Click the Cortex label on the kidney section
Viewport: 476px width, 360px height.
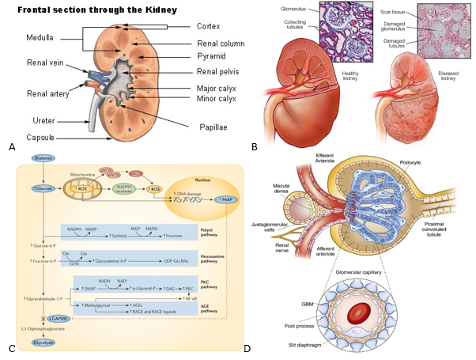point(210,26)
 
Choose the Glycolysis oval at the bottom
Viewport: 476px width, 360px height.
point(42,344)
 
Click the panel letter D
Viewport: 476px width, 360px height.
point(247,347)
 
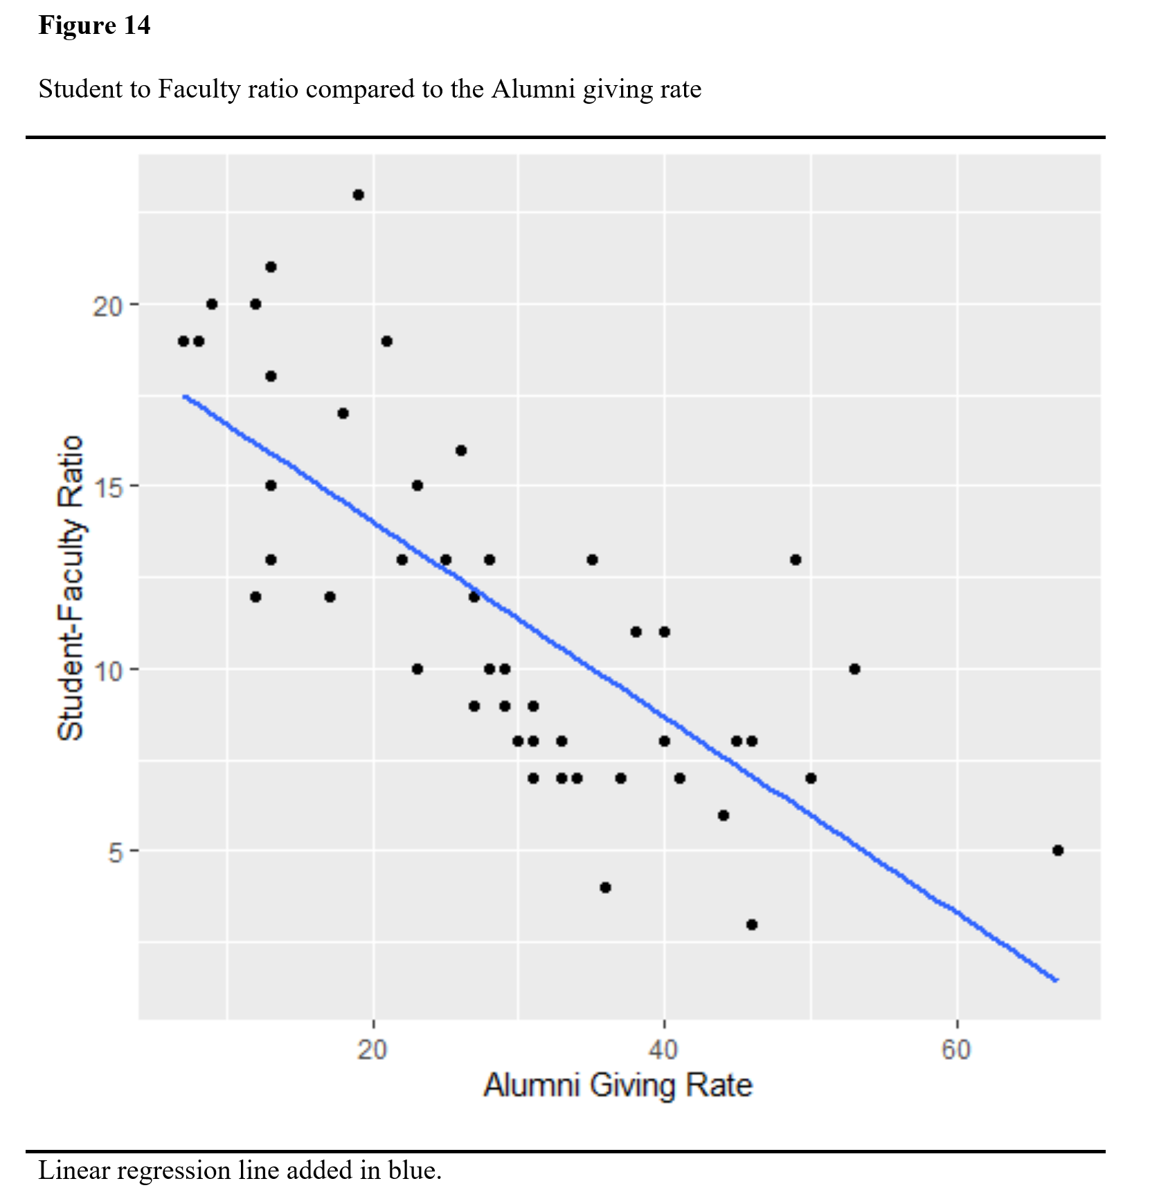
----
Exercise directions: Rewrite all of the rows above with "Viewport" replaced by "Screen size" and everything else left unchanged. Leave the pictures out of your answer.

Task response:
Click the Cortex label on the kidney section
Screen size: 476px width, 360px height.
point(210,26)
 
Choose the Glycolysis oval at the bottom
Screen size: 476px width, 360px height.
point(42,344)
 
Click the panel letter D
Screen size: 476px width, 360px height.
point(247,347)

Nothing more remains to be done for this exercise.